Mais l’objet de cette note est en fait de mettre en lumière un autre exemple de continuité des civilisations, exemple peu connu tiré du petit ouvrage si profondément pensé de l’abbé Guy Villette, la Cathédrale de Chartres, œuvre de haut savoir.

En effet, celui-ci donne une explication fort probante à la présence de deux bustes, l’un d’un bœuf, l’autre d’un lion, sur la façade occidentale de la cathédrale, au sommet de deux pilastres engagés encadrant la porte centrale et, au revers, la baie du vitrail de l’enfance du Christ.




Guy Villette démontre, textes à l’appui, que ces deux têtes rappellent les deux colonnes (Yakîn et Boaz) présentes à l’entrée du temple de Salomon et symbolisent la stabilité (le bœuf) et la force (le lion) de l’église.
« Comme stabilité et force encadraient l’entrée du saint temple de Salomon, ainsi leurs symboles animaliers, bœuf et lion encadrent celle de ce […] temple » (UT : FUIT : INTROITUS : TEMPLI : SCI : SALOMONIS, SIC : EST : ISTIUS : IN MEDIO : BOVIS : ATQ : LEONIS : inscription gravée sur l'un des voussoirs du portail de l'abbatiale de Moreau à Champagné-Saint-Hilaire (Vienne) (aujourd'hui détruite))

Ainsi, le portail royal chartrain, déjà marqué par l’héritage des philosophes grecs présent dans la représentation romane des arts libéraux aux voussures du tympan de l’incarnation, s’est vu enté de deux symboles soulignant la filiation de la seconde alliance à l’égard de la première, et posant le christianisme en fils et héritier d’Israël.

Cette utilisation du bœuf et du lion n’est certes pas isolée, elle est cependant peu courante, ou en tout cas elle est fort peu mise en évidence et documentée.
Aussi, je fus heureux de les découvrir sur cet autre de mes monuments fétiches qu’est la basilique de la Madeleine de Vézelay, de chaque coté de la porte principale du Narthex.




Certes les sculptures de cette façade sont dues pour l’essentiel à la restauration de Viollet-le-Duc, mais, contrairement à ce qu’il a pu faire ultérieurement, celui-ci a conservé le programme initial, quand il n’a pas tout simplement copié les éléments qui restaient suffisamment en bon état.
L’on peut donc considérer que ce bœuf et ce lion ont bien été voulu par les maîtres d’œuvre roman, comme un lien avec le temple de Jérusalem.

Mes lecteurs seraient-ils intéressés par une chasse au bœuf et au lion sur les façades romanes de France et d'Europe, et voudraient-ils bien faire part ici de leurs découvertes ?

Commentaires

Il y aurait une autre explication à cette présence (je ne suis pas du tout spécialiste mais je me hasarde quand même...), c'est que le lion et le boeuf sont deux des animaux-symboles des quatre évangélistes, le lion étant l'emblème de saint Marc et le boeuf celui de saint Luc. N'y aurait-il pas à proximité les deux autres : l'animal-homme (saint Matthieu) et l'aigle (saint Jean).
####################
◆ **Consignes**:
(1) Recopiez le passage du texte sur le bœuf et le lion qui commence à « Mais l’objet de » et se termine à « lion) de l’église. ».
(2) Répondez aux questions suivantes d'après le texte sur le bœuf et le lion.
(a) Selon Guy Villette, que symbolise le bœuf ?
(b) Sur quel monument l'auteur a-t-il découvert un bœuf et un lion de chaque côté de la porte principale du narthex ?
(c) D'après le commentaire, de quel évangéliste le lion est-il l'emblème ?

◆ **Extrait de données**:
####################
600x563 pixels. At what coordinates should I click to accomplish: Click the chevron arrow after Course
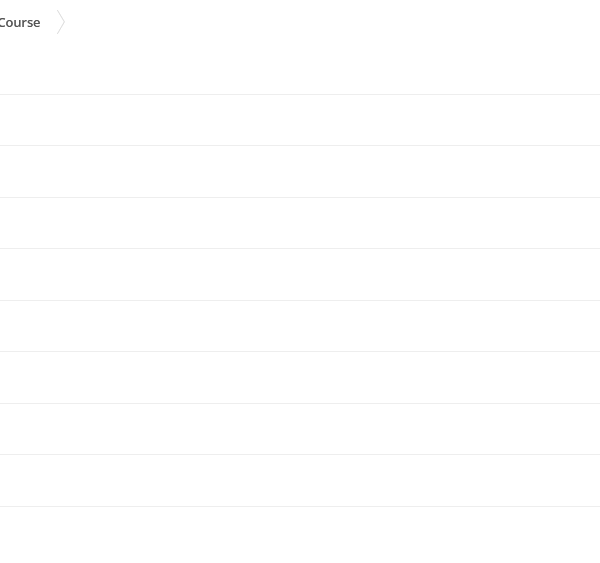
####################
◆ **Réponses**:
(1)
Mais l’objet de cette note est en fait de mettre en lumière un autre exemple de continuité des civilisations, exemple peu connu tiré du petit ouvrage si profondément pensé de l’abbé Guy Villette, la Cathédrale de Chartres, œuvre de haut savoir.

En effet, celui-ci donne une explication fort probante à la présence de deux bustes, l’un d’un bœuf, l’autre d’un lion, sur la façade occidentale de la cathédrale, au sommet de deux pilastres engagés encadrant la porte centrale et, au revers, la baie du vitrail de l’enfance du Christ.




Guy Villette démontre, textes à l’appui, que ces deux têtes rappellent les deux colonnes (Yakîn et Boaz) présentes à l’entrée du temple de Salomon et symbolisent la stabilité (le bœuf) et la force (le lion) de l’église.

(2)
(a) La stabilité de l'église.
(b) La basilique de la Madeleine de Vézelay.
(c) Saint Marc.